Empirical Keying Procedure: Items are systematically selected based on their ability to differentiate between groups (diagnosed individuals versus control) based on empirical data.
Interpretation of Scales
Higher Scores: Generally indicate more severe symptoms.
Interpretive Inferences: Suggested descriptors for high scores are based on research associations with specific behaviors or symptoms.

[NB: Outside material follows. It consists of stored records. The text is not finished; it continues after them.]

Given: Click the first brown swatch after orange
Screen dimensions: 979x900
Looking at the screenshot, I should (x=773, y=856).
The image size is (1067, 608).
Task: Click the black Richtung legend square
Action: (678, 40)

Low Scores: Generally not interpreted, except for Scales 5 and 10.
Defining High Scores
Common thresholds:
MMPI: T score > 70
MMPI-2: T score > 65
Alternate interpretation methods include: High point interpretation (interpret the highest score regardless of T score) and specific points (Graham’s method suggests T score > 65).
Clinical Scales Overview
Scale 1: Hypochondriasis [Hs]
Development: Based on a criterion group of 50 patients focused on bodily concerns and fears of illness (32 items).
Interpretation:
Excessive bodily concerns and vague somatic complaints.
Diagnoses may include somatoform disorders, conversion disorders (if T > 80), and depressive or anxiety disorders.
Patients are often described as selfish and resistant to psychological explanations.
Scale 2: Depression [D]
Group: 50 depressed patients, primarily in bipolar episodes, and includes 57 items.
Interpretation:
Symptoms include sadness, hopelessness, and self-deprecation.
High levels of anxiety and poor concentration are common.
Associated with various depressive diagnoses and physical complaints.
Scale 3: Hysteria [Hy]
Development: Grounded in patients exhibiting hysterical reactions to stress (60 items).